* **CHALLENGE**:
Copy every row below word for word, keeping each line unchanged.

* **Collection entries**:
****
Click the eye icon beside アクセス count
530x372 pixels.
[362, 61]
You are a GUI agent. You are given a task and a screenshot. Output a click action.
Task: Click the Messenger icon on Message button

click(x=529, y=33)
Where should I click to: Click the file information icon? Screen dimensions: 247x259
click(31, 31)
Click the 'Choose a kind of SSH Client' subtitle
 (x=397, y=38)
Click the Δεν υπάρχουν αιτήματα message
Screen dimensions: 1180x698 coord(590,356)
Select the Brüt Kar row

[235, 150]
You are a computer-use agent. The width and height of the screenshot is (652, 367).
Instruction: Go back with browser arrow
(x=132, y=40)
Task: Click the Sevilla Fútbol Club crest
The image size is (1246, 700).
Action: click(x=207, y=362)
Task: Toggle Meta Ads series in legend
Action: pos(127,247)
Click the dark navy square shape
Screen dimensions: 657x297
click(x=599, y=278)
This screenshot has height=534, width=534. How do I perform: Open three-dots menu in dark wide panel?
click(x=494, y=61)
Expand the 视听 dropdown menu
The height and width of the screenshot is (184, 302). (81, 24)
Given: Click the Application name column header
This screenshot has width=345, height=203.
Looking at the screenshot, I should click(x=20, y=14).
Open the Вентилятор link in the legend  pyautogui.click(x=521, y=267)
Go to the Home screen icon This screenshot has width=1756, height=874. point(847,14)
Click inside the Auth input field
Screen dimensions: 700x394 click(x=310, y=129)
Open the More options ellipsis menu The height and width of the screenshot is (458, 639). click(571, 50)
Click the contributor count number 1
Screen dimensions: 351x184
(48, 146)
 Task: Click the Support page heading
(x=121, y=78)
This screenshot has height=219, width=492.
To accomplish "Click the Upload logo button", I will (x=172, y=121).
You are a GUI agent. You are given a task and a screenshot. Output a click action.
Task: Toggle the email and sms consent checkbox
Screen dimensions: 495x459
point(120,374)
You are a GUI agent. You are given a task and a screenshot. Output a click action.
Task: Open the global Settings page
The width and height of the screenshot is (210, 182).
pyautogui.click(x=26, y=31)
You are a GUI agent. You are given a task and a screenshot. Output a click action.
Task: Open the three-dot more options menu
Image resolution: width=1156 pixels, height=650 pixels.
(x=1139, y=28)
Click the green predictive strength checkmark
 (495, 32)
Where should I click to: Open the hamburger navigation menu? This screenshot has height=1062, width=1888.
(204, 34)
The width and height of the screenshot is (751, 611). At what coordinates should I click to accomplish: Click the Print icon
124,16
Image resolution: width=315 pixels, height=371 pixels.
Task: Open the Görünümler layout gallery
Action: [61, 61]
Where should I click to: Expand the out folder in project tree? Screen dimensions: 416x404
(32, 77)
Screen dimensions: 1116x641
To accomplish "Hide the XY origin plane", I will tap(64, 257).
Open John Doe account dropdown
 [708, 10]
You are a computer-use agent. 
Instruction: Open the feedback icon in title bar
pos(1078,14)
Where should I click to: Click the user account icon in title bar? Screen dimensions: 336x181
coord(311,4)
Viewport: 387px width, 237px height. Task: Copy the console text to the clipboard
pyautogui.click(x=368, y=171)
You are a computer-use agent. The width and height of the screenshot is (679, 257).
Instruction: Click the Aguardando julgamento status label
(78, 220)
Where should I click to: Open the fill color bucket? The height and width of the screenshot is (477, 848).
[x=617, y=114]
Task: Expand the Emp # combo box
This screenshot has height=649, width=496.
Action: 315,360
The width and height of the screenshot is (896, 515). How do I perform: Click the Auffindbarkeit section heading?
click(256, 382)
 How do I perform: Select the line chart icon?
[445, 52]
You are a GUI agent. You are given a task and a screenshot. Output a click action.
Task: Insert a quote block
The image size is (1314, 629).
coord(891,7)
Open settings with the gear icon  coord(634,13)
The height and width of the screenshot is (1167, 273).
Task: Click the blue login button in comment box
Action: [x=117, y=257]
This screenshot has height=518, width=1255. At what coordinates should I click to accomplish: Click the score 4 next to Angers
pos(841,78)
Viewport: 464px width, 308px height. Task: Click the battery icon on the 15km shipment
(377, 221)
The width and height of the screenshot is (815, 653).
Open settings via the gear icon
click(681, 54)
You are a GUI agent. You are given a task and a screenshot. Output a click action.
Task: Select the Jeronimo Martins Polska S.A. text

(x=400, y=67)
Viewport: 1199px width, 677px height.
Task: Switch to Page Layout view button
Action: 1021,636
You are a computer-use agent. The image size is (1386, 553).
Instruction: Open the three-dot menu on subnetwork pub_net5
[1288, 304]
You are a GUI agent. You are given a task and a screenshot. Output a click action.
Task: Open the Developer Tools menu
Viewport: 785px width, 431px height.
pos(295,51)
****
* **WRITTEN ANSWER**:
Click the eye icon beside アクセス count
530x372 pixels.
[362, 61]
You are a GUI agent. You are given a task and a screenshot. Output a click action.
Task: Click the Messenger icon on Message button

click(x=529, y=33)
Where should I click to: Click the file information icon? Screen dimensions: 247x259
click(31, 31)
Click the 'Choose a kind of SSH Client' subtitle
 (x=397, y=38)
Click the Δεν υπάρχουν αιτήματα message
Screen dimensions: 1180x698 coord(590,356)
Select the Brüt Kar row

[235, 150]
You are a computer-use agent. The width and height of the screenshot is (652, 367).
Instruction: Go back with browser arrow
(x=132, y=40)
Task: Click the Sevilla Fútbol Club crest
The image size is (1246, 700).
Action: click(x=207, y=362)
Task: Toggle Meta Ads series in legend
Action: pos(127,247)
Click the dark navy square shape
Screen dimensions: 657x297
click(x=599, y=278)
This screenshot has height=534, width=534. How do I perform: Open three-dots menu in dark wide panel?
click(x=494, y=61)
Expand the 视听 dropdown menu
The height and width of the screenshot is (184, 302). (81, 24)
Given: Click the Application name column header
This screenshot has width=345, height=203.
Looking at the screenshot, I should click(x=20, y=14).
Open the Вентилятор link in the legend  pyautogui.click(x=521, y=267)
Go to the Home screen icon This screenshot has width=1756, height=874. point(847,14)
Click inside the Auth input field
Screen dimensions: 700x394 click(x=310, y=129)
Open the More options ellipsis menu The height and width of the screenshot is (458, 639). click(571, 50)
Click the contributor count number 1
Screen dimensions: 351x184
(48, 146)
 Task: Click the Support page heading
(x=121, y=78)
This screenshot has height=219, width=492.
To accomplish "Click the Upload logo button", I will (x=172, y=121).
You are a GUI agent. You are given a task and a screenshot. Output a click action.
Task: Toggle the email and sms consent checkbox
Screen dimensions: 495x459
point(120,374)
You are a GUI agent. You are given a task and a screenshot. Output a click action.
Task: Open the global Settings page
The width and height of the screenshot is (210, 182).
pyautogui.click(x=26, y=31)
You are a GUI agent. You are given a task and a screenshot. Output a click action.
Task: Open the three-dot more options menu
Image resolution: width=1156 pixels, height=650 pixels.
(x=1139, y=28)
Click the green predictive strength checkmark
 (495, 32)
Where should I click to: Open the hamburger navigation menu? This screenshot has height=1062, width=1888.
(204, 34)
The width and height of the screenshot is (751, 611). At what coordinates should I click to accomplish: Click the Print icon
124,16
Image resolution: width=315 pixels, height=371 pixels.
Task: Open the Görünümler layout gallery
Action: [61, 61]
Where should I click to: Expand the out folder in project tree? Screen dimensions: 416x404
(32, 77)
Screen dimensions: 1116x641
To accomplish "Hide the XY origin plane", I will tap(64, 257).
Open John Doe account dropdown
 [708, 10]
You are a computer-use agent. 
Instruction: Open the feedback icon in title bar
pos(1078,14)
Where should I click to: Click the user account icon in title bar? Screen dimensions: 336x181
coord(311,4)
Viewport: 387px width, 237px height. Task: Copy the console text to the clipboard
pyautogui.click(x=368, y=171)
You are a computer-use agent. The width and height of the screenshot is (679, 257).
Instruction: Click the Aguardando julgamento status label
(78, 220)
Where should I click to: Open the fill color bucket? The height and width of the screenshot is (477, 848).
[x=617, y=114]
Task: Expand the Emp # combo box
This screenshot has height=649, width=496.
Action: 315,360
The width and height of the screenshot is (896, 515). How do I perform: Click the Auffindbarkeit section heading?
click(256, 382)
 How do I perform: Select the line chart icon?
[445, 52]
You are a GUI agent. You are given a task and a screenshot. Output a click action.
Task: Insert a quote block
The image size is (1314, 629).
coord(891,7)
Open settings with the gear icon  coord(634,13)
The height and width of the screenshot is (1167, 273).
Task: Click the blue login button in comment box
Action: [x=117, y=257]
This screenshot has height=518, width=1255. At what coordinates should I click to accomplish: Click the score 4 next to Angers
pos(841,78)
Viewport: 464px width, 308px height. Task: Click the battery icon on the 15km shipment
(377, 221)
The width and height of the screenshot is (815, 653).
Open settings via the gear icon
click(681, 54)
You are a GUI agent. You are given a task and a screenshot. Output a click action.
Task: Select the Jeronimo Martins Polska S.A. text

(x=400, y=67)
Viewport: 1199px width, 677px height.
Task: Switch to Page Layout view button
Action: 1021,636
You are a computer-use agent. The image size is (1386, 553).
Instruction: Open the three-dot menu on subnetwork pub_net5
[1288, 304]
You are a GUI agent. You are given a task and a screenshot. Output a click action.
Task: Open the Developer Tools menu
Viewport: 785px width, 431px height.
pos(295,51)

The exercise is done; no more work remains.